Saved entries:
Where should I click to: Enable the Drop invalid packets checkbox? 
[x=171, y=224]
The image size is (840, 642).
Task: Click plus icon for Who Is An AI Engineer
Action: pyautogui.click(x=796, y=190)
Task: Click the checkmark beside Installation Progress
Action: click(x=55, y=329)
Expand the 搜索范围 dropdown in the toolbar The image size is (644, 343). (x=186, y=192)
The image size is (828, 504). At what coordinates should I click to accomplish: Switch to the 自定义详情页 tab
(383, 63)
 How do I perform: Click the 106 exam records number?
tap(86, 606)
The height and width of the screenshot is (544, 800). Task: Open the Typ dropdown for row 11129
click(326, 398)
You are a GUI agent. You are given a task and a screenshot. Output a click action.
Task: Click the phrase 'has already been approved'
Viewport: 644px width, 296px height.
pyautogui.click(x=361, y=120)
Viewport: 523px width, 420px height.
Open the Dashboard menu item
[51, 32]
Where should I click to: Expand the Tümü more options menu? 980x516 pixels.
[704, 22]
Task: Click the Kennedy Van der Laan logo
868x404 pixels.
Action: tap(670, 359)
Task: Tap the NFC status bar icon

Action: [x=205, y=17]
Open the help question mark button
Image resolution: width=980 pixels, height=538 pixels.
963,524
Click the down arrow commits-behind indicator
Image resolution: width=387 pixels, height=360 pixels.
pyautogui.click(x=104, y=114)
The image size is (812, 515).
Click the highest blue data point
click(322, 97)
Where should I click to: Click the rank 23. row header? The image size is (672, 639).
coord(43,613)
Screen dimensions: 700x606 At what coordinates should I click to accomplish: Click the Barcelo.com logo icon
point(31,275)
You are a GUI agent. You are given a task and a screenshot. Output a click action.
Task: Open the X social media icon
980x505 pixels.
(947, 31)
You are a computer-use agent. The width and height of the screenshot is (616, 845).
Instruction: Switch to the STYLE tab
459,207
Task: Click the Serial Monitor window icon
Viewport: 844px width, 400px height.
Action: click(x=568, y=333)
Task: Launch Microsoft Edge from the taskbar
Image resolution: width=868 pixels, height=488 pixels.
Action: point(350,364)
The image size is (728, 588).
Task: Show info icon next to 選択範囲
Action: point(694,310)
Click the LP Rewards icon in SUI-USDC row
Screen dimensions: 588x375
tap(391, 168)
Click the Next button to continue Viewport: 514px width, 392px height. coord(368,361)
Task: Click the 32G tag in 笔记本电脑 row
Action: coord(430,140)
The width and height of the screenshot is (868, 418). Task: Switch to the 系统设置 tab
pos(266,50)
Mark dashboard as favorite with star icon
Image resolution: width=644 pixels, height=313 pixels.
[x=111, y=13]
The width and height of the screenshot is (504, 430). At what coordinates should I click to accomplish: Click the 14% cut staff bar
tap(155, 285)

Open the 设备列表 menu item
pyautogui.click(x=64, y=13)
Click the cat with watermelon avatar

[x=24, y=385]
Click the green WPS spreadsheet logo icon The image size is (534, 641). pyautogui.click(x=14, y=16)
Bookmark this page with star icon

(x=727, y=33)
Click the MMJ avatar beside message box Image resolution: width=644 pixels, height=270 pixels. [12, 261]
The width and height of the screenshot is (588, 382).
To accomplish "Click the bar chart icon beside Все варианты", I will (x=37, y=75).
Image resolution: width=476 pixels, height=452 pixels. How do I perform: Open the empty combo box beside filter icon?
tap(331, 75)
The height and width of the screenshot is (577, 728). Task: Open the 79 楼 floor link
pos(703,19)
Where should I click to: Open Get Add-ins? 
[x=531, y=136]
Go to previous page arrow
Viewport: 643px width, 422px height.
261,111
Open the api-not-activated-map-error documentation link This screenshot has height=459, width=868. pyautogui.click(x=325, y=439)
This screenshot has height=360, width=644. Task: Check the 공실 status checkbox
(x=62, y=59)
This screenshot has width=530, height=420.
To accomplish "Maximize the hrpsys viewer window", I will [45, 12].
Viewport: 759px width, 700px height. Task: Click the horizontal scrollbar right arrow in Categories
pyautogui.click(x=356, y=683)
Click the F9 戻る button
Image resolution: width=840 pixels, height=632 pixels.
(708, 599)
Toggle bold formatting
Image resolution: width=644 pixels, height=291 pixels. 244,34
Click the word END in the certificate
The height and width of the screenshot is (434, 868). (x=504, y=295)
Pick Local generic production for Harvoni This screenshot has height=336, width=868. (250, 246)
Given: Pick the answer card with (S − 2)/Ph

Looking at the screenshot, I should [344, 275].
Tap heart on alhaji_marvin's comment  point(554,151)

* _About this exercise_
Go through the records above and set each one down exactly, please.

* _Final answer_
Where should I click to: Enable the Drop invalid packets checkbox? 
[x=171, y=224]
The image size is (840, 642).
Task: Click plus icon for Who Is An AI Engineer
Action: pyautogui.click(x=796, y=190)
Task: Click the checkmark beside Installation Progress
Action: click(x=55, y=329)
Expand the 搜索范围 dropdown in the toolbar The image size is (644, 343). (x=186, y=192)
The image size is (828, 504). At what coordinates should I click to accomplish: Switch to the 自定义详情页 tab
(383, 63)
 How do I perform: Click the 106 exam records number?
tap(86, 606)
The height and width of the screenshot is (544, 800). Task: Open the Typ dropdown for row 11129
click(326, 398)
You are a GUI agent. You are given a task and a screenshot. Output a click action.
Task: Click the phrase 'has already been approved'
Viewport: 644px width, 296px height.
pyautogui.click(x=361, y=120)
Viewport: 523px width, 420px height.
Open the Dashboard menu item
[51, 32]
Where should I click to: Expand the Tümü more options menu? 980x516 pixels.
[704, 22]
Task: Click the Kennedy Van der Laan logo
868x404 pixels.
Action: tap(670, 359)
Task: Tap the NFC status bar icon

Action: [x=205, y=17]
Open the help question mark button
Image resolution: width=980 pixels, height=538 pixels.
963,524
Click the down arrow commits-behind indicator
Image resolution: width=387 pixels, height=360 pixels.
pyautogui.click(x=104, y=114)
The image size is (812, 515).
Click the highest blue data point
click(322, 97)
Where should I click to: Click the rank 23. row header? The image size is (672, 639).
coord(43,613)
Screen dimensions: 700x606 At what coordinates should I click to accomplish: Click the Barcelo.com logo icon
point(31,275)
You are a GUI agent. You are given a task and a screenshot. Output a click action.
Task: Open the X social media icon
980x505 pixels.
(947, 31)
You are a computer-use agent. The width and height of the screenshot is (616, 845).
Instruction: Switch to the STYLE tab
459,207
Task: Click the Serial Monitor window icon
Viewport: 844px width, 400px height.
Action: click(x=568, y=333)
Task: Launch Microsoft Edge from the taskbar
Image resolution: width=868 pixels, height=488 pixels.
Action: point(350,364)
The image size is (728, 588).
Task: Show info icon next to 選択範囲
Action: point(694,310)
Click the LP Rewards icon in SUI-USDC row
Screen dimensions: 588x375
tap(391, 168)
Click the Next button to continue Viewport: 514px width, 392px height. coord(368,361)
Task: Click the 32G tag in 笔记本电脑 row
Action: coord(430,140)
The width and height of the screenshot is (868, 418). Task: Switch to the 系统设置 tab
pos(266,50)
Mark dashboard as favorite with star icon
Image resolution: width=644 pixels, height=313 pixels.
[x=111, y=13]
The width and height of the screenshot is (504, 430). At what coordinates should I click to accomplish: Click the 14% cut staff bar
tap(155, 285)

Open the 设备列表 menu item
pyautogui.click(x=64, y=13)
Click the cat with watermelon avatar

[x=24, y=385]
Click the green WPS spreadsheet logo icon The image size is (534, 641). pyautogui.click(x=14, y=16)
Bookmark this page with star icon

(x=727, y=33)
Click the MMJ avatar beside message box Image resolution: width=644 pixels, height=270 pixels. [12, 261]
The width and height of the screenshot is (588, 382).
To accomplish "Click the bar chart icon beside Все варианты", I will (x=37, y=75).
Image resolution: width=476 pixels, height=452 pixels. How do I perform: Open the empty combo box beside filter icon?
tap(331, 75)
The height and width of the screenshot is (577, 728). Task: Open the 79 楼 floor link
pos(703,19)
Where should I click to: Open Get Add-ins? 
[x=531, y=136]
Go to previous page arrow
Viewport: 643px width, 422px height.
261,111
Open the api-not-activated-map-error documentation link This screenshot has height=459, width=868. pyautogui.click(x=325, y=439)
This screenshot has height=360, width=644. Task: Check the 공실 status checkbox
(x=62, y=59)
This screenshot has width=530, height=420.
To accomplish "Maximize the hrpsys viewer window", I will [45, 12].
Viewport: 759px width, 700px height. Task: Click the horizontal scrollbar right arrow in Categories
pyautogui.click(x=356, y=683)
Click the F9 戻る button
Image resolution: width=840 pixels, height=632 pixels.
(708, 599)
Toggle bold formatting
Image resolution: width=644 pixels, height=291 pixels. 244,34
Click the word END in the certificate
The height and width of the screenshot is (434, 868). (x=504, y=295)
Pick Local generic production for Harvoni This screenshot has height=336, width=868. (250, 246)
Given: Pick the answer card with (S − 2)/Ph

Looking at the screenshot, I should [344, 275].
Tap heart on alhaji_marvin's comment  point(554,151)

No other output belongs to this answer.